In the evaluation of thyroid cancers, imaging techniques such as Technetium scintigraphy, Pet/Ct and color Doppler can also be applied.

Treatment of thyroid cancers:

Although treatments may vary according to the type of thyroid cancer, the main treatment method in thyroid cancers is surgical removal of the tumor. The procedure is performed after a detailed evaluation of the thyroid cancer before the operation, evaluation of the surrounding tissues and decision of the surgical technique. Surgical treatment technique may vary according to the type of thyroid cancer. Surgical complications may develop after surgery. They are usually controllable complications.

Radioactive iodine 131 ablation therapy can be applied to destroy cancer tissues remaining after surgery and to prevent recurrence. This treatment is applied only in patients with appropriate indications, by making a post-surgical risk classification. It is generally used more in recurrent diseases.

Thyroid hormone suppression treatment is applied to suppress the TSH secretion after surgery and to prevent the re-development of the remaining thyroid cells.

In patients with advanced metastases from thyroid cancers, the patient’s condition should be evaluated and chemotherapy treatment may be required in suitable patients.

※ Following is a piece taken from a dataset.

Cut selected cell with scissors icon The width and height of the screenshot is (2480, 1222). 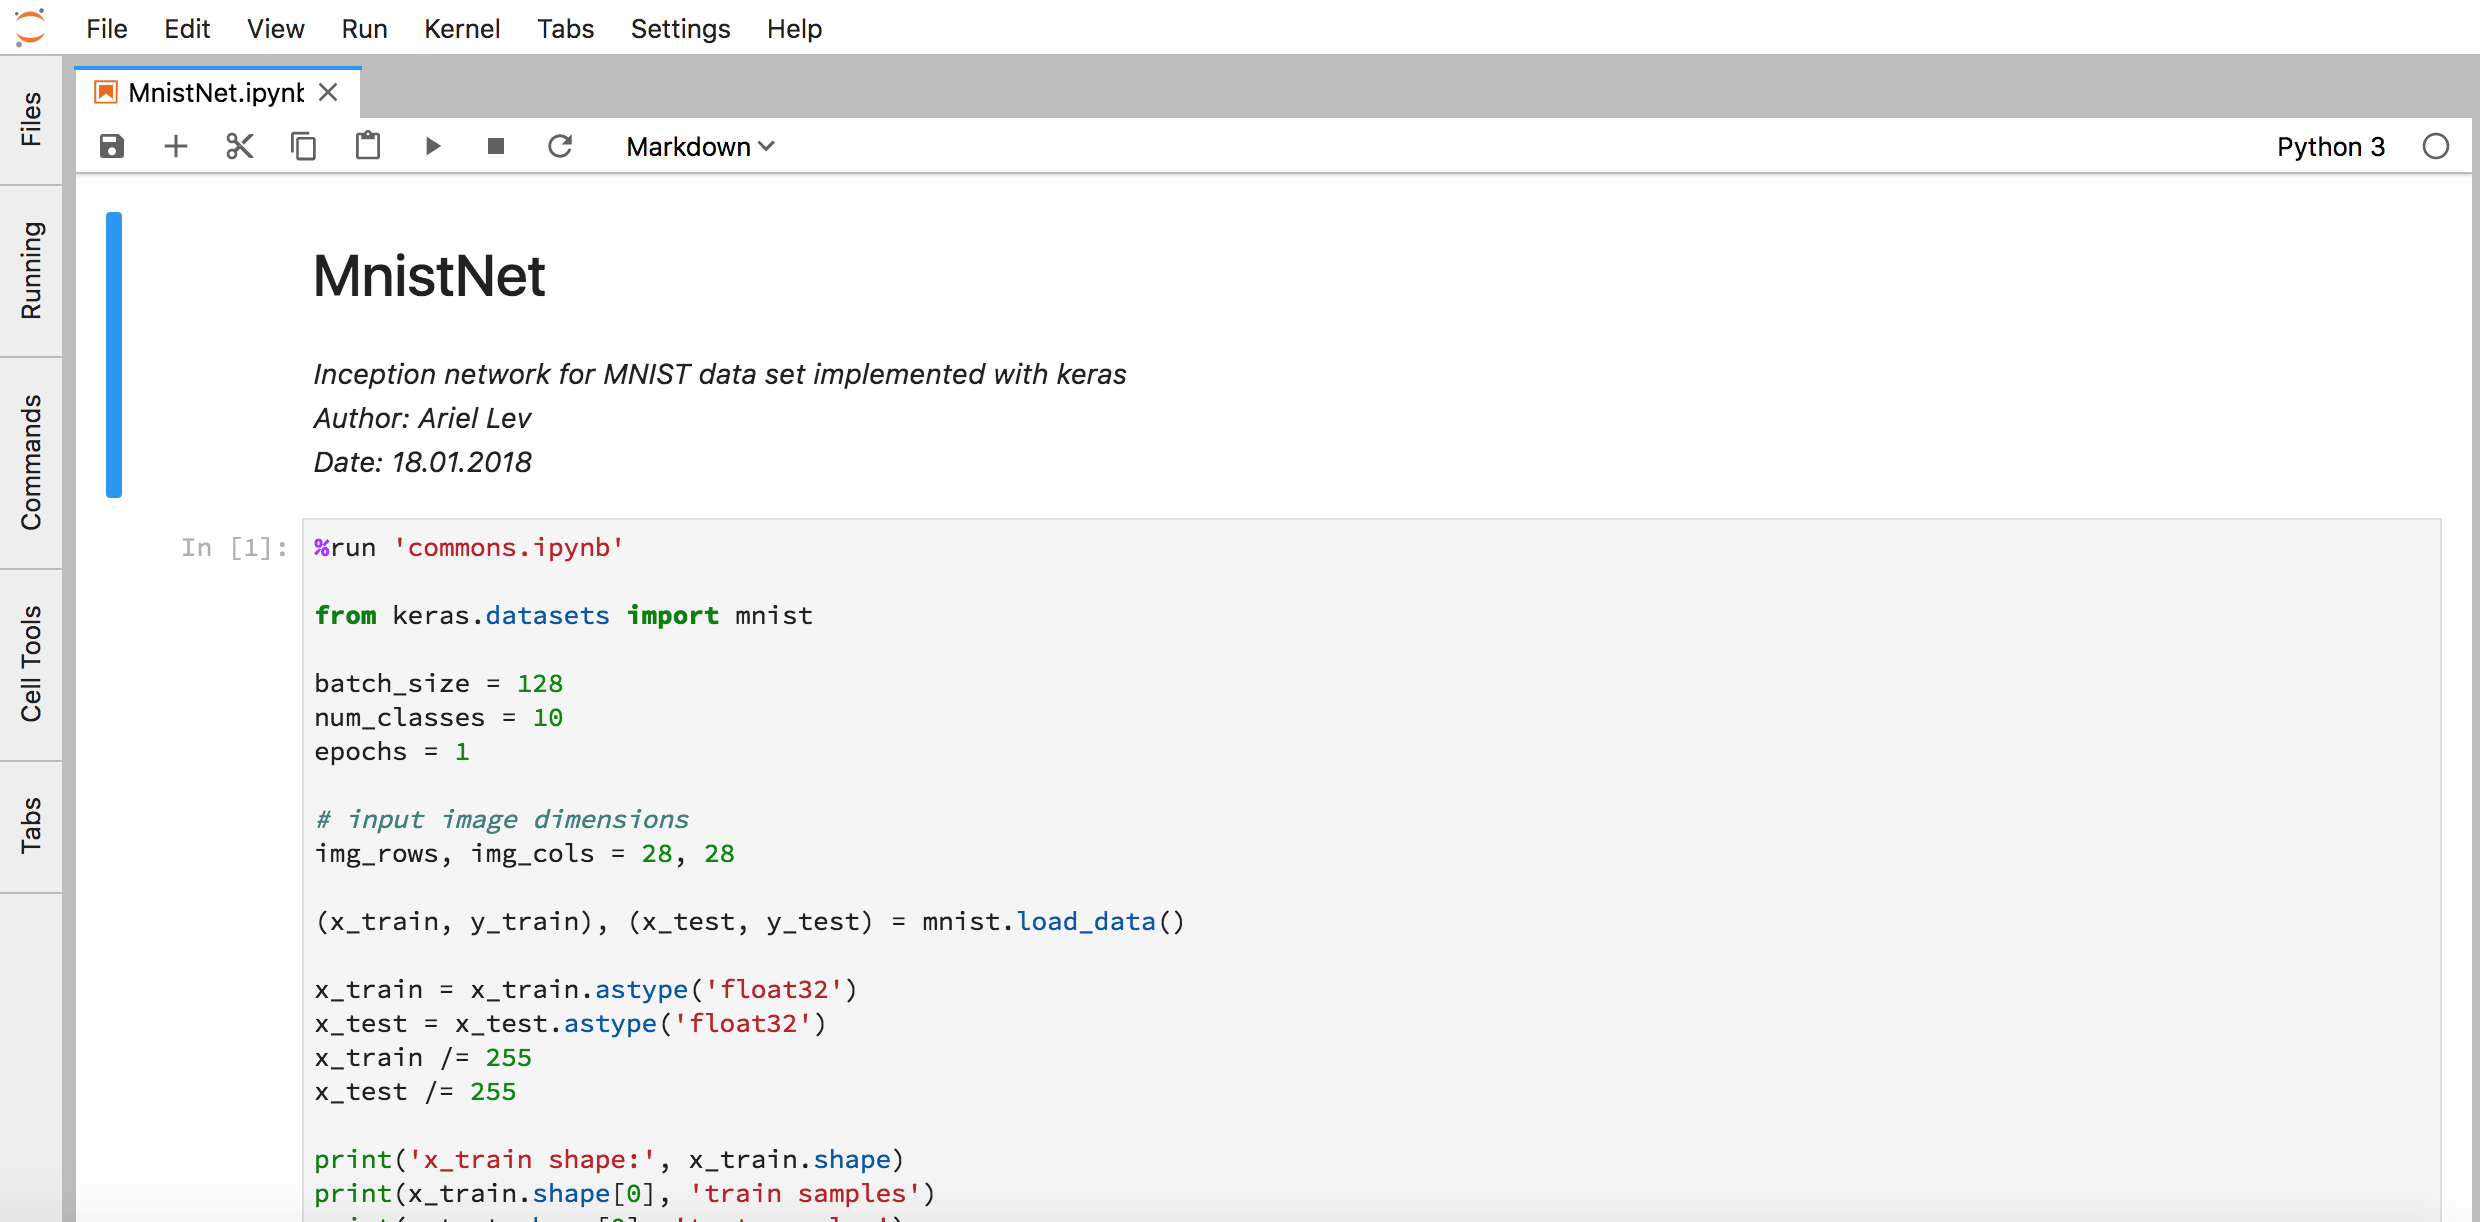coord(240,147)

Systemic chemotherapy is applied in cases where it will be more beneficial by evaluating the risk and benefit.

Even if the same treatment methods are applied for anaplastic thyroid cancers, it is a fast growing, rapidly progressing and aggressive cancer type. The mortality rate in these cancers is close to 100%. Palliative surgical treatments suitable for the patient can be evaluated.